Horas depois e com dezenas de ‘prints’ no celular de receitas de massinha caseira com corantes naturais, salas de aula no estilo Montessori, e caça-tesouros super elaborados, estava pronta! (Já consigo ouvir as outras mães dando uma risadinha e pensando “coitada!”)
Pois é. Coitada. 20 dias de quarentena se passaram, minha casa estava um caos, as tarefas das crianças todas atrasadas, e o consumo de açúcar e conservantes aumentando na mesma velocidade que a minha paciência e convicção de ser uma espécie de supermãe/educadora diminuíam.
Certo dia estava eu sozinha com as crianças na hora do banho (ah, a hora do banho! Lá vêm os calafrios de novo…) e a paciência estava indo pro ralo junto com a água. Gritei, ameacei, chantageei. Todas as coisas que as mães do Instagram jamais fariam.
Finalmente consegui fazer o pequeno dormir e fui comprar a última briga do dia com a mais velha. Deitei com ela na cama, sonhando com uma série no Netflix e uma taça de… suco. De repente veio aquela voz que fala ao coração de toda mãe nessas horas, me tirando toda a paz. A voz da Culpa (com C maiúscula). Sabe qual é, né mães? Pois é. Ela veio suspirando no meu ouvido: Que fracasso! Que dia! Eles merecem melhor!
Mas amanhã vou ser melhor. Mais paciente. Amanhã vou fazer aquela massinha caseira e treinar a letra cursiva que a tia pediu. Amanhã não vou gritar e o lanche vai ser salada de frutas.
De repente uma mãozinha no meu braço me tirou dos meus pensamentos. Minha filha, já quase dormindo, virou para mim, abriu os olhos e falou bem baixinho, “mamãe, você sabia que não existe mãe melhor que você?” Em Silêncio segui e ela fechou de novo os olhos. Eu não soube responder. Dei mais um beijo, enxuguei a lágrima e saí do quarto devagarinho.
Donald Winnicott, pediatra e psicoanálista (? Seria psicanalista), fala na sua teoria de desenvolvimento da criança sobre a mãe ‘suficientemente boa’. Sua teoria sugere que quando a mãe tenta ser perfeita, acaba sofrendo mais do que deveria, pois suas expectativas acabam sendo frustradas, fazendo mal tanto para ela quanto para a criança. Diz ele que:
“A maternidade é feita de aventuras, emoções, risos, lágrimas e de lições também. A mãe suficiente consegue dar um significado positivo para a falha porque ela sabe que pode tentar de novo.”

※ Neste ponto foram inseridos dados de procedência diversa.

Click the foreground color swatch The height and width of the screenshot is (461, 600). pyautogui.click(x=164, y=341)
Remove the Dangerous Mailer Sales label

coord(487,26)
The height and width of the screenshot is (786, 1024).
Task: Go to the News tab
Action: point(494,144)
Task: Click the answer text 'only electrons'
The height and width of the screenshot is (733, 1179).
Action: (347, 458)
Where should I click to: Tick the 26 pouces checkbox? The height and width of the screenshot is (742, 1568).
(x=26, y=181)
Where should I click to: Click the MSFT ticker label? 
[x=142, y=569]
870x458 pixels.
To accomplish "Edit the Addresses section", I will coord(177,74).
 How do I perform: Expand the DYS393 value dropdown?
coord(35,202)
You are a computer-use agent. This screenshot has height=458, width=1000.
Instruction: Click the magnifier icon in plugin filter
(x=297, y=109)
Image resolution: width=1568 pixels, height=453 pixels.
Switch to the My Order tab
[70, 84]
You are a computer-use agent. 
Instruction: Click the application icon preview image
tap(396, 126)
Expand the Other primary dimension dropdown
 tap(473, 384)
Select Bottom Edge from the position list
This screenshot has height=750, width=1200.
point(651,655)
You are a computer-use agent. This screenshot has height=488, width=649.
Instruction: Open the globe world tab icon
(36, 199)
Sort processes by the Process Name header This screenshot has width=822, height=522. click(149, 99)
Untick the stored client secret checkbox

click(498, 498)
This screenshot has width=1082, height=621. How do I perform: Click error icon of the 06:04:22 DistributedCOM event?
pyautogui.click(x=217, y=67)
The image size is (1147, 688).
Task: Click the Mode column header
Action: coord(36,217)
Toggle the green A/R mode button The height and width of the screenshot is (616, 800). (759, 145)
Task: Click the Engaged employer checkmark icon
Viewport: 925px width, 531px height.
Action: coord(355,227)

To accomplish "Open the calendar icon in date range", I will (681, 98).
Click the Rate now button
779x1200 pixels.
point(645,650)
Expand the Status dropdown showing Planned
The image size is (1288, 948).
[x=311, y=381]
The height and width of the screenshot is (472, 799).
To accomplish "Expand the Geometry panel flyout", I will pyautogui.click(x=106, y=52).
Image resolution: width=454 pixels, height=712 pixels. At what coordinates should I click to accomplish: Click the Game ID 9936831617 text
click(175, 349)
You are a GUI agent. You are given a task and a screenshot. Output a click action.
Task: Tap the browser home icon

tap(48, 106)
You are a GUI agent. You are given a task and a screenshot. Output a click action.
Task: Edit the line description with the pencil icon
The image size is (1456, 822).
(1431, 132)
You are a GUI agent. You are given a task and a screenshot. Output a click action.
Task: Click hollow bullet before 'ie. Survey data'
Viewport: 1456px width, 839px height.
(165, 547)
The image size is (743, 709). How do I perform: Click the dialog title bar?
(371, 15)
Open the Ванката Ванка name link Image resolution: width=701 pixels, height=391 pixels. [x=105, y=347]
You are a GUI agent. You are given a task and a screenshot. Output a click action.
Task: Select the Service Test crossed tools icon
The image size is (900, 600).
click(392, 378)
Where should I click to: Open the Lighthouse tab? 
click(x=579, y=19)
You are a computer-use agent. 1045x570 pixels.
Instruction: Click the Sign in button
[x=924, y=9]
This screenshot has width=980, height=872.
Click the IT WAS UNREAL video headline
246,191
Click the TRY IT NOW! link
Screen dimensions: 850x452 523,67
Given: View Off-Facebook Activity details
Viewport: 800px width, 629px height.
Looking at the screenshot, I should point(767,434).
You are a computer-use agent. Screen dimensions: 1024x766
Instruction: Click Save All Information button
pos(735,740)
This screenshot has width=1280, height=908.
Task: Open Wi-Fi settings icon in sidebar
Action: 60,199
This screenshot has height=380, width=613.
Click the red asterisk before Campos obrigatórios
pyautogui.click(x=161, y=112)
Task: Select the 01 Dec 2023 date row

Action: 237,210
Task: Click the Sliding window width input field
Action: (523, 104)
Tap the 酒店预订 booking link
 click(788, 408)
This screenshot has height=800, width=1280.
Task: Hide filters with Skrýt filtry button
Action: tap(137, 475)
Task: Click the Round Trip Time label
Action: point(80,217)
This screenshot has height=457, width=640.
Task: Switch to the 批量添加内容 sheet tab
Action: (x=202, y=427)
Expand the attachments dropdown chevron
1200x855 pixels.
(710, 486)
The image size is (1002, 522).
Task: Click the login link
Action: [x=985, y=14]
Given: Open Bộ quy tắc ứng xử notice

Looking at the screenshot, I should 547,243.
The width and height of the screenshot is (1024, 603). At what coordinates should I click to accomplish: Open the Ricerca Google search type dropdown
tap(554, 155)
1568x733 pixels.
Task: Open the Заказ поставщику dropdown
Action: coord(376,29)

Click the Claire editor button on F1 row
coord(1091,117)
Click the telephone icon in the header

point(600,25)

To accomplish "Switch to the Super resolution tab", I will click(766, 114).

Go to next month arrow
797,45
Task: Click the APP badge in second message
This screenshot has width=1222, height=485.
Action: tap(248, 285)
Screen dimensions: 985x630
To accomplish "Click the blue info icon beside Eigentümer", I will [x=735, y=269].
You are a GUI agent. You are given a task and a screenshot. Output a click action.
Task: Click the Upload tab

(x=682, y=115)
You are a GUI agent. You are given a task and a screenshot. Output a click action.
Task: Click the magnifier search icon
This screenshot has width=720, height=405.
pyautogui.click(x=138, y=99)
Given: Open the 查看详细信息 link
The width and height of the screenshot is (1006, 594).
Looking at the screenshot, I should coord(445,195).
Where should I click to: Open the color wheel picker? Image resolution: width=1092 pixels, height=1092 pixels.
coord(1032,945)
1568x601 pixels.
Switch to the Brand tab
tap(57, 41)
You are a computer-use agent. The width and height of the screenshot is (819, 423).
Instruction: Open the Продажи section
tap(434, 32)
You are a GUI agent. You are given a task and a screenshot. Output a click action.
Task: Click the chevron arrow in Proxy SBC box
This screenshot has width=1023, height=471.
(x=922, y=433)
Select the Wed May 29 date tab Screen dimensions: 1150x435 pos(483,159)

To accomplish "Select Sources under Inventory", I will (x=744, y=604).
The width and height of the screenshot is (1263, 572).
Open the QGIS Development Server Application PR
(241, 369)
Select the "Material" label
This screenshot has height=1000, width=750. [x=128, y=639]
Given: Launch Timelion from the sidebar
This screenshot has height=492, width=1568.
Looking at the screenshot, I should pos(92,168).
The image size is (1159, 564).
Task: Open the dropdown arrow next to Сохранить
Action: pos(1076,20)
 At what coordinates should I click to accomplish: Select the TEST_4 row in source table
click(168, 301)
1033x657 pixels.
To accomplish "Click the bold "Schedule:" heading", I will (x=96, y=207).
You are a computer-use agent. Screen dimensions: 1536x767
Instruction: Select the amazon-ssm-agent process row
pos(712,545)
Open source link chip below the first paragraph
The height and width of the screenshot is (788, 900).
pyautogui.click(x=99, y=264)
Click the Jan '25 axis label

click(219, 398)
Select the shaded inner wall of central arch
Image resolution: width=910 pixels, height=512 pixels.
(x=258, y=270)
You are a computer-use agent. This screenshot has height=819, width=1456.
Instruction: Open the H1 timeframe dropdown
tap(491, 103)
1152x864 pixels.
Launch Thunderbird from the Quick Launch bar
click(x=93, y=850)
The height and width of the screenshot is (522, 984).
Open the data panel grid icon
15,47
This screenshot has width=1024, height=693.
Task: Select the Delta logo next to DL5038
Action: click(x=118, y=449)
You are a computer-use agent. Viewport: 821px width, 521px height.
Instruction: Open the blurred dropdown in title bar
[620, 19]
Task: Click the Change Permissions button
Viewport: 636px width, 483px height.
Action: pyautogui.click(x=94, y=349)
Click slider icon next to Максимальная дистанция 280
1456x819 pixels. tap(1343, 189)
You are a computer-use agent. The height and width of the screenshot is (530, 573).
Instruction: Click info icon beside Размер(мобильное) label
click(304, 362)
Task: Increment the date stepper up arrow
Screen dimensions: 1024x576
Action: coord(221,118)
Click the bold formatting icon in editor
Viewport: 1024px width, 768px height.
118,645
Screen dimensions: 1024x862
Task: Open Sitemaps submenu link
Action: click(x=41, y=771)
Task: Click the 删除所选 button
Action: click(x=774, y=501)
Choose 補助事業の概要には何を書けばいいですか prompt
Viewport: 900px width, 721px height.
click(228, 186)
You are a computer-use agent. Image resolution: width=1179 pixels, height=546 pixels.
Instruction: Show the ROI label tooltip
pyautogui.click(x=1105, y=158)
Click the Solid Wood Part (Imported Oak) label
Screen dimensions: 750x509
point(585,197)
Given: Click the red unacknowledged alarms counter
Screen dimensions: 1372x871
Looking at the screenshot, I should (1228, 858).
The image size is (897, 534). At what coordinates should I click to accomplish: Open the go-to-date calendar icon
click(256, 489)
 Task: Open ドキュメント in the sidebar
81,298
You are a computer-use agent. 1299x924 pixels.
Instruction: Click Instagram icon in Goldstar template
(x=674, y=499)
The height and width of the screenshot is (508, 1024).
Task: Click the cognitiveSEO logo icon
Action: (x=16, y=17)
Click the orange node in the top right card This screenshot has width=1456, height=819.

E o que seria esse ‘tentar de novo’? É finalmente fazer a receita de massinha salva no celular? Conseguir deixar a casa arrumada, ou pelo menos a pia vazia?! Ou será que esse ‘tentar de novo’ não seria apenas aprender a sentar na quadra e fazer a única coisa que meus filhos estão me pedindo (além dos 28 lanches por dia, claro) – aquilo que faz minha filha acreditar que não existe mãe melhor do que eu.
“Tá bom, filha! Vou ficar aqui te olhando!”
Na mesma hora em que as palavras saíram da minha boca, eu entendi o pedido dela. Afinal, não é o que todos nós estamos pedindo?!
Queridas mães, mães do Instagram e mães da quadra, que sejamos reais! Falhas! Inqu ietas e impacientes… suficientemente boas e sim, as melhores mães do mundo! Que o nosso maternar seja leve, e que ao pedir que alguém olhe para nós (sim, também precisamos!) possamos saber que o nosso Pai está ali, sentadinho, deixando todo o resto para ficar olhando para nós enquanto olhamos para eles.